*** Opening Exercise inputs ***

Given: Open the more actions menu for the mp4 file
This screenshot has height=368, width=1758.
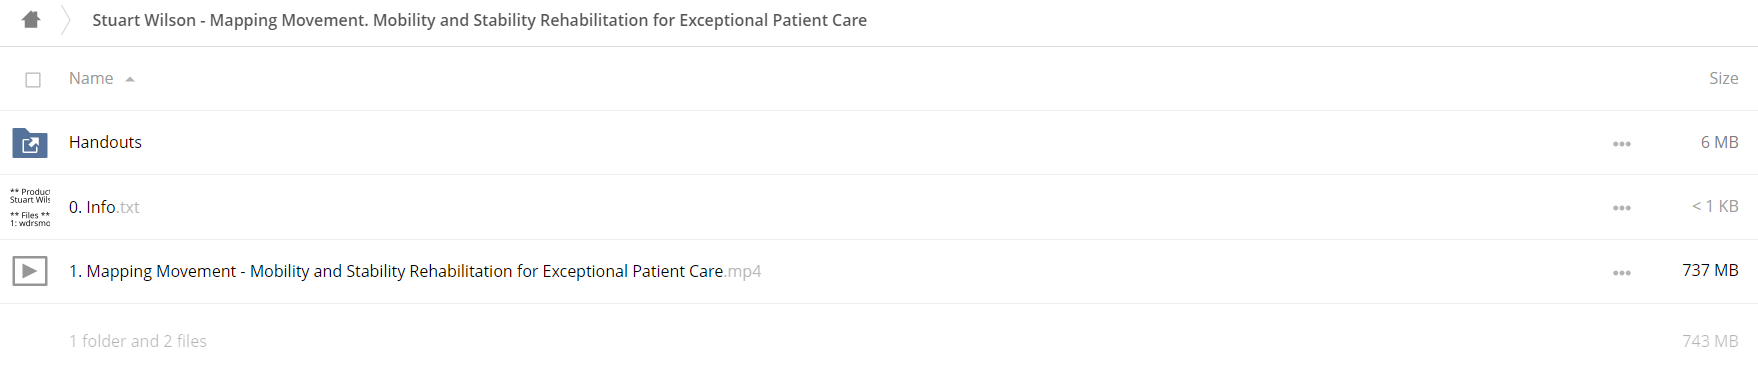Looking at the screenshot, I should point(1621,273).
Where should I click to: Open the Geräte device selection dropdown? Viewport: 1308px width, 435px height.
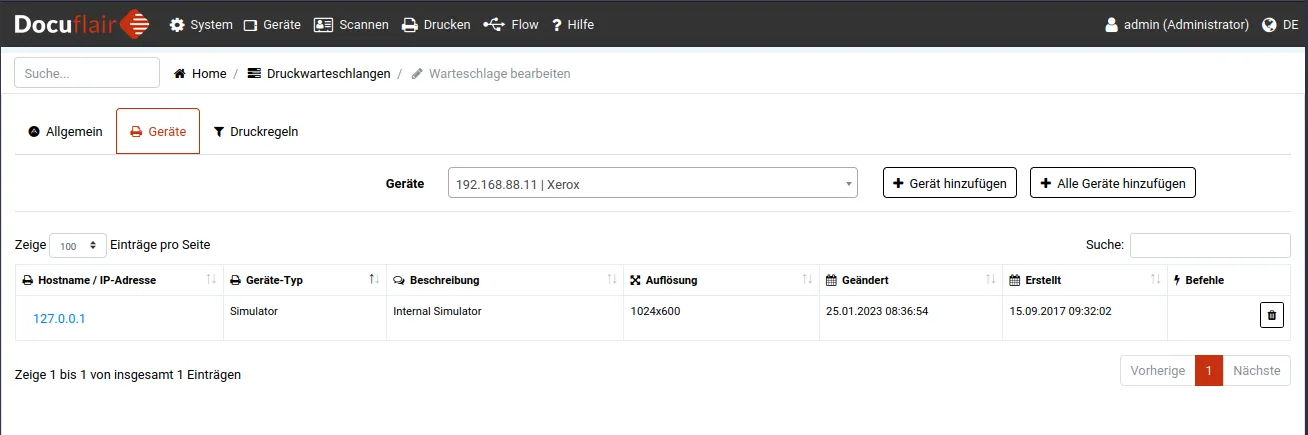652,184
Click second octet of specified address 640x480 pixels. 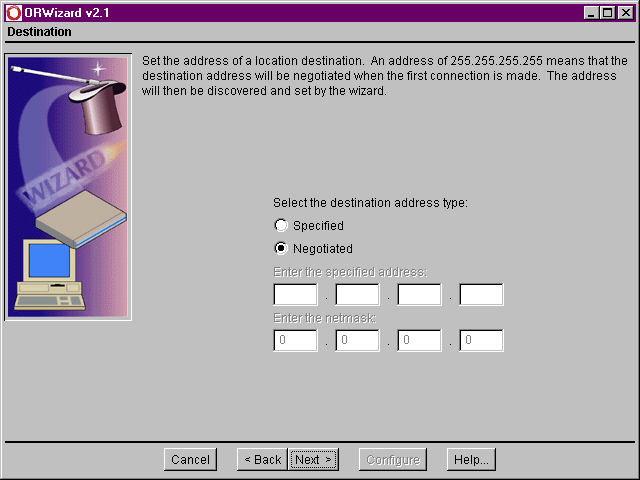(x=357, y=295)
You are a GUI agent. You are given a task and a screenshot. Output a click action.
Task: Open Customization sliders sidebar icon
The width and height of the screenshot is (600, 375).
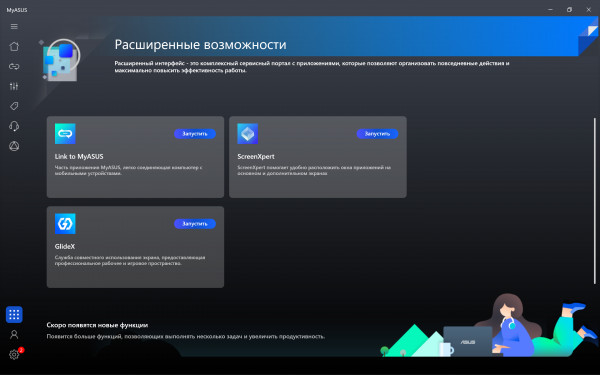coord(14,86)
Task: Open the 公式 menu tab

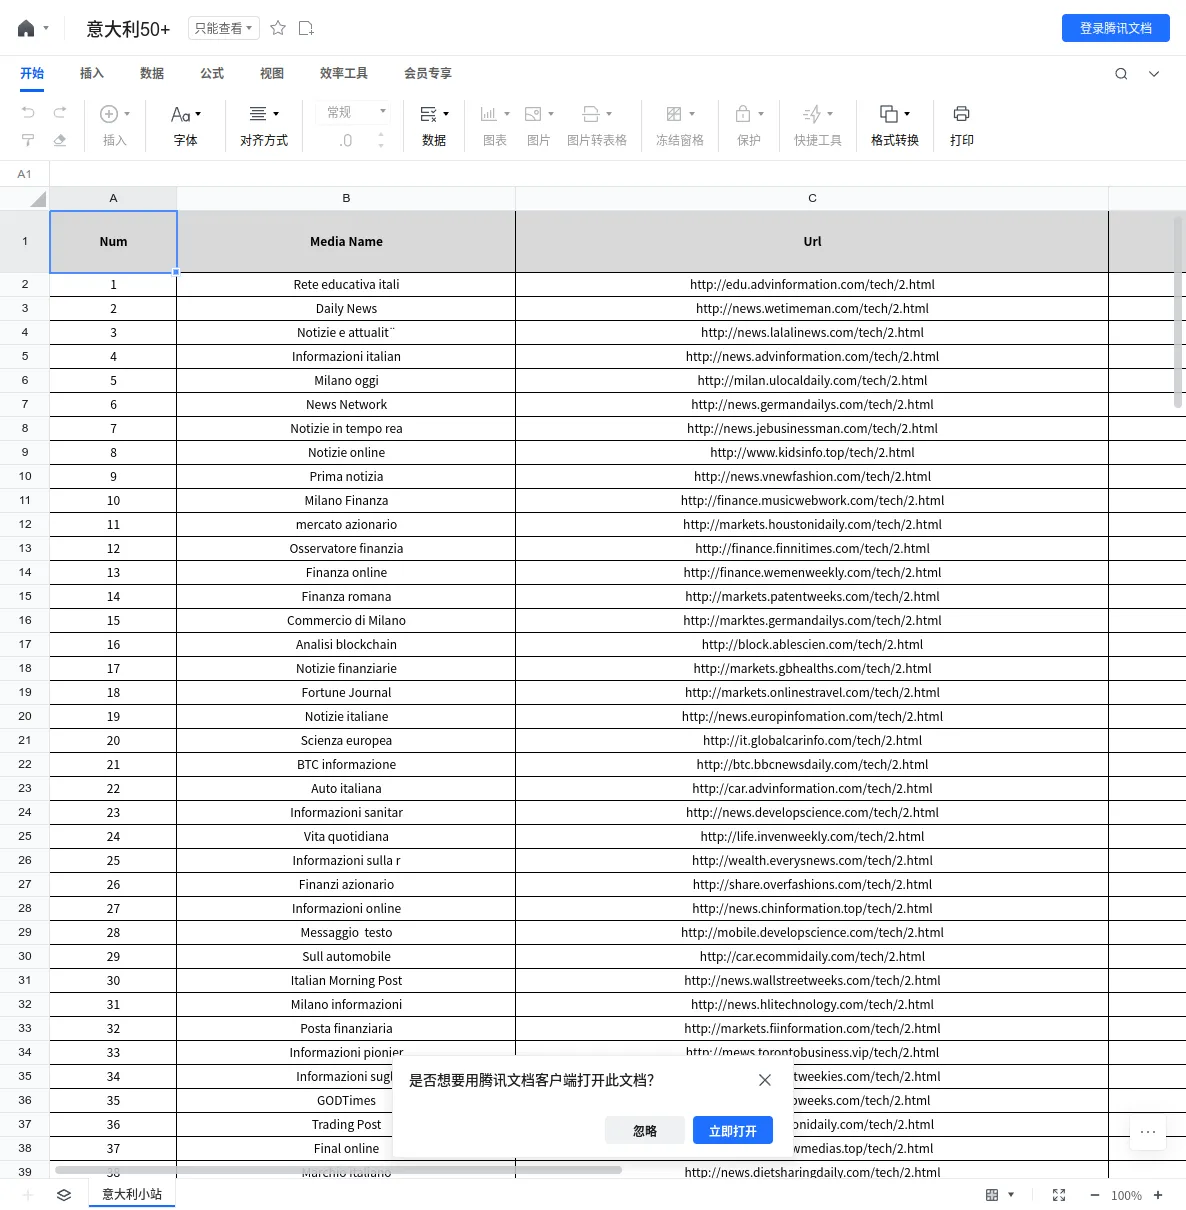Action: [212, 73]
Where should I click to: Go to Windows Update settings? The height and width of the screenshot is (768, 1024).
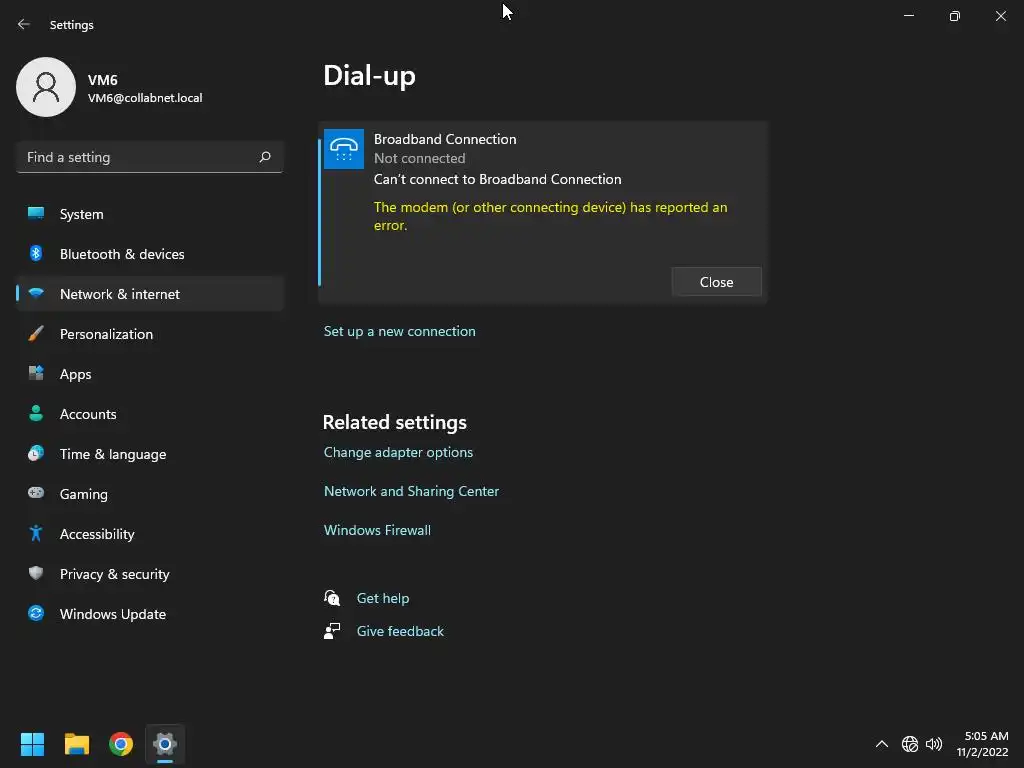(113, 614)
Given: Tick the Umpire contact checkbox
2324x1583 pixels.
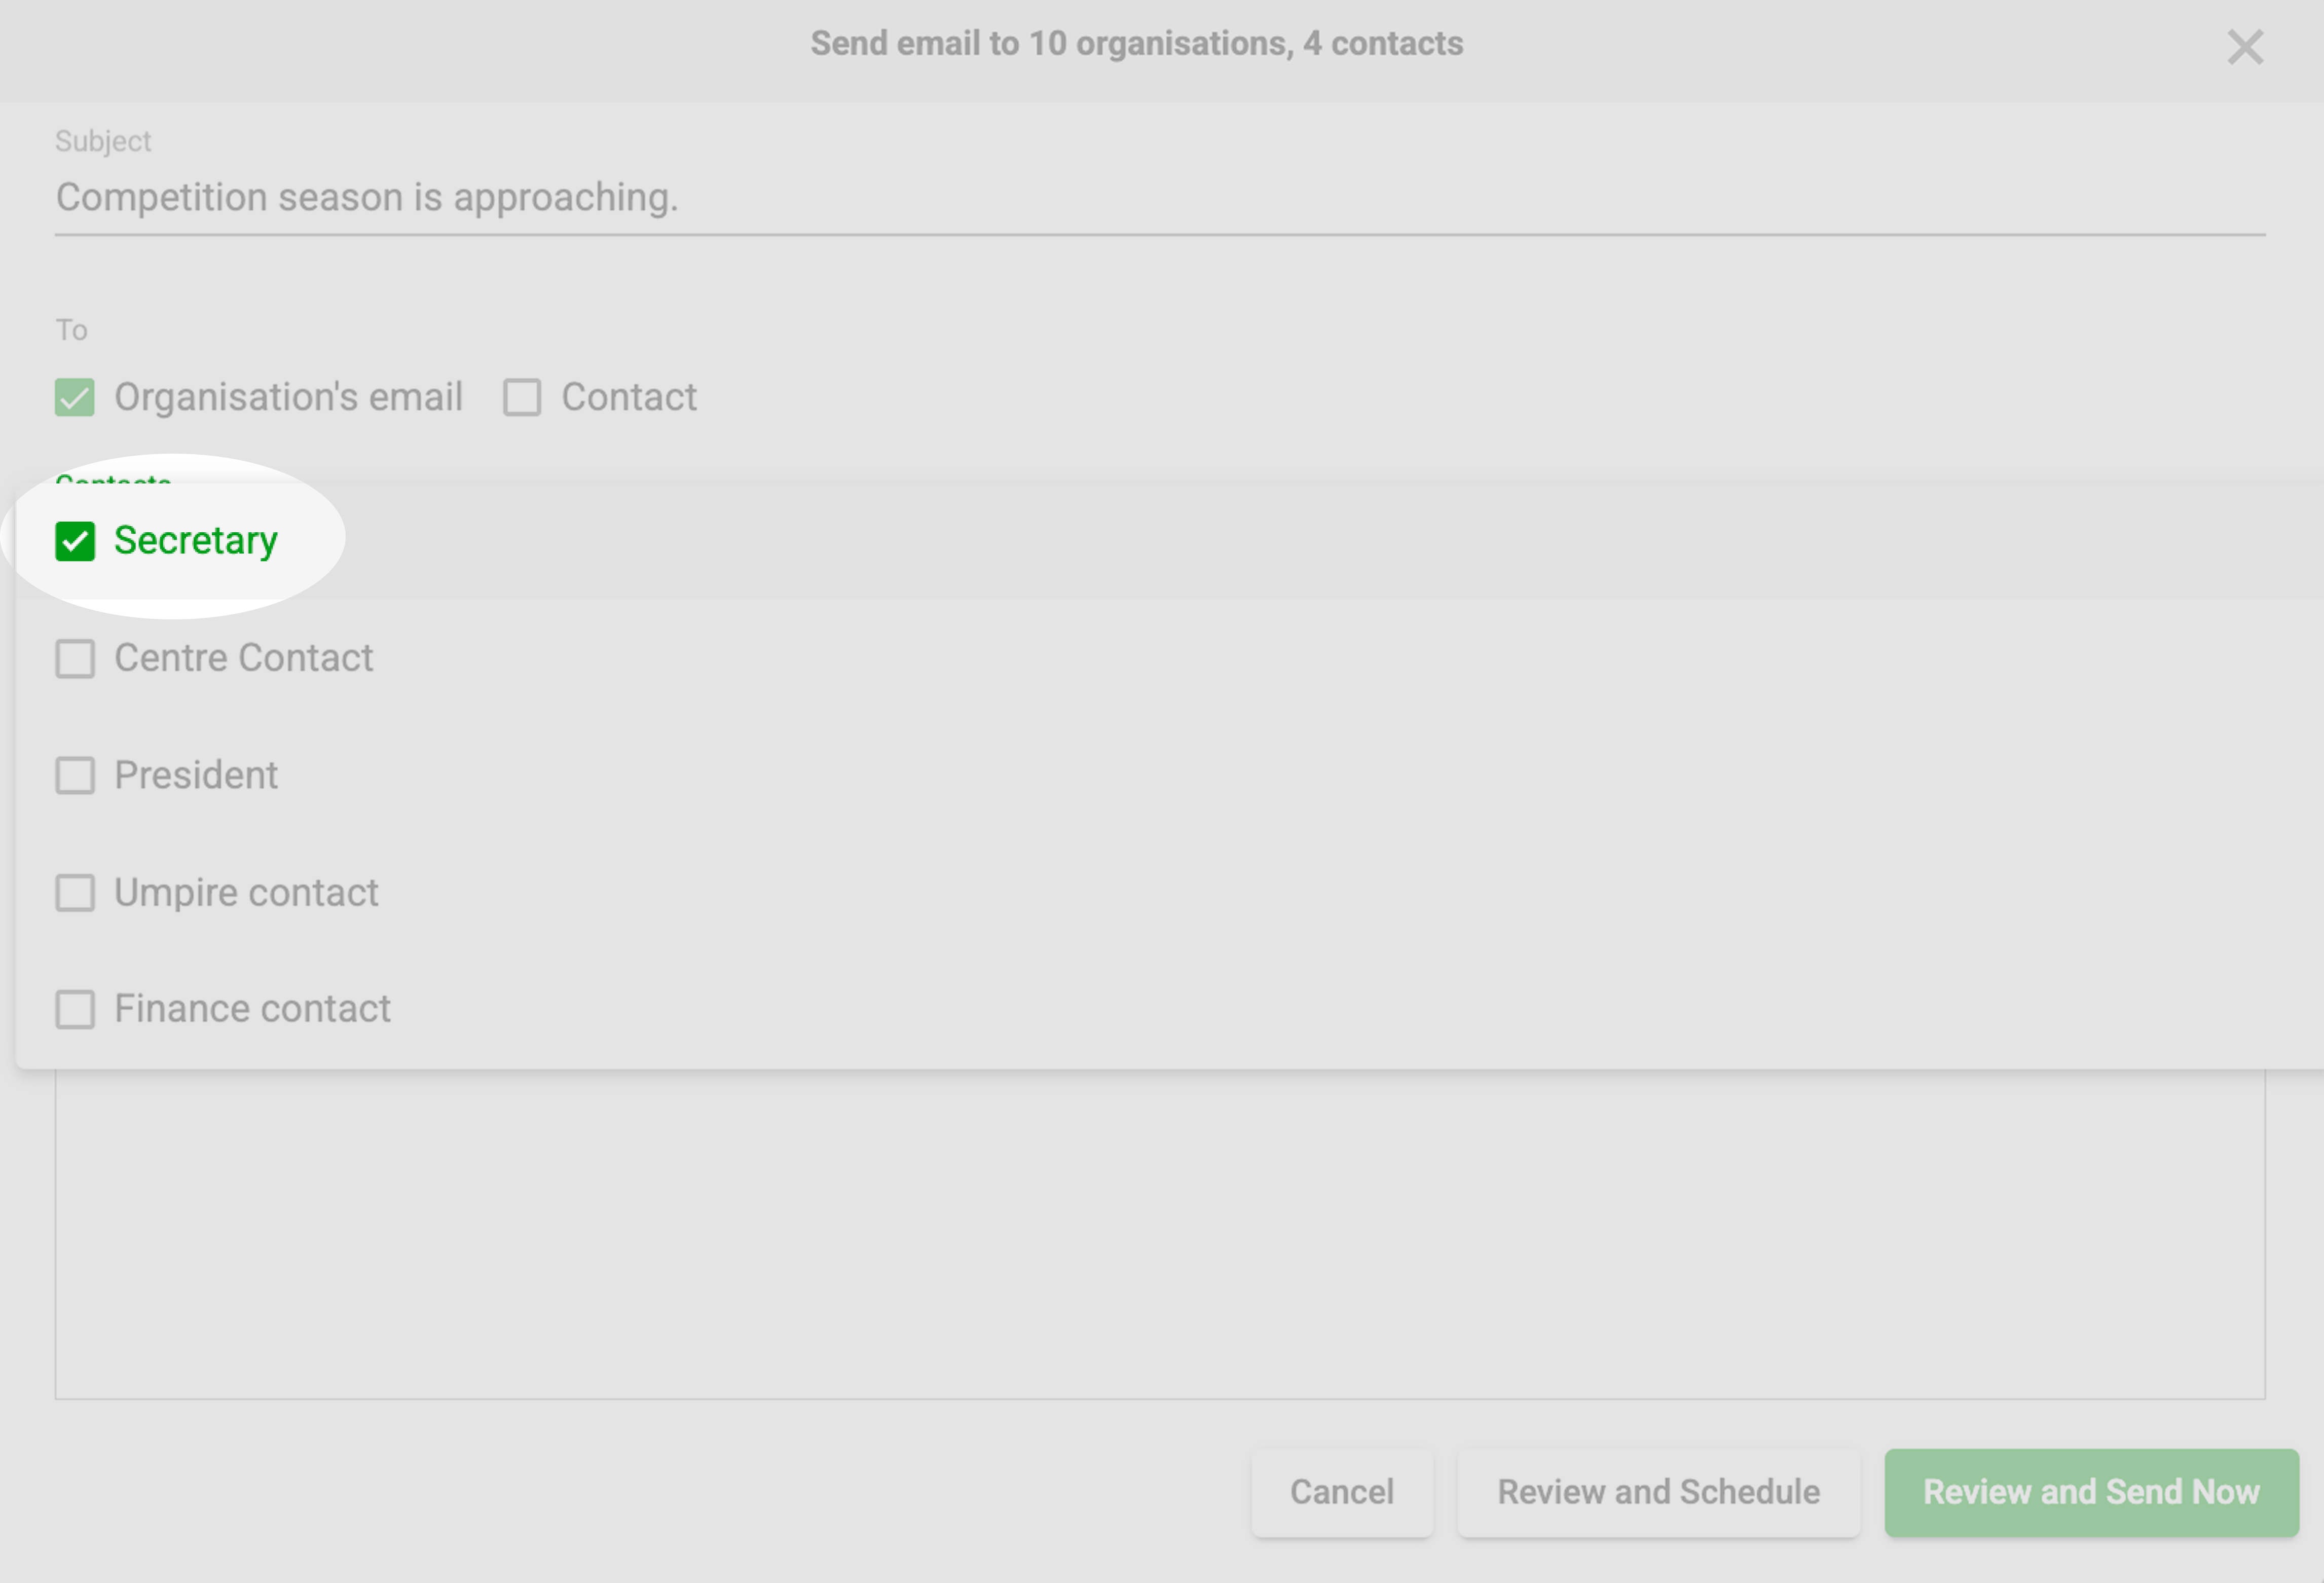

*** Closing Exercise inputs ***

_What is required:_ Transcription of the lines from the one with "Task: Open Customization sliders sidebar icon" through the end of the entries is required, exact and with no pictures.

_Answer to this problem:_
Task: Open Customization sliders sidebar icon
The width and height of the screenshot is (600, 375).
coord(14,86)
Task: Open the 公式 menu tab

Action: [212, 73]
Where should I click to: Go to Windows Update settings? The height and width of the screenshot is (768, 1024).
(113, 614)
Given: Tick the Umpire contact checkbox
2324x1583 pixels.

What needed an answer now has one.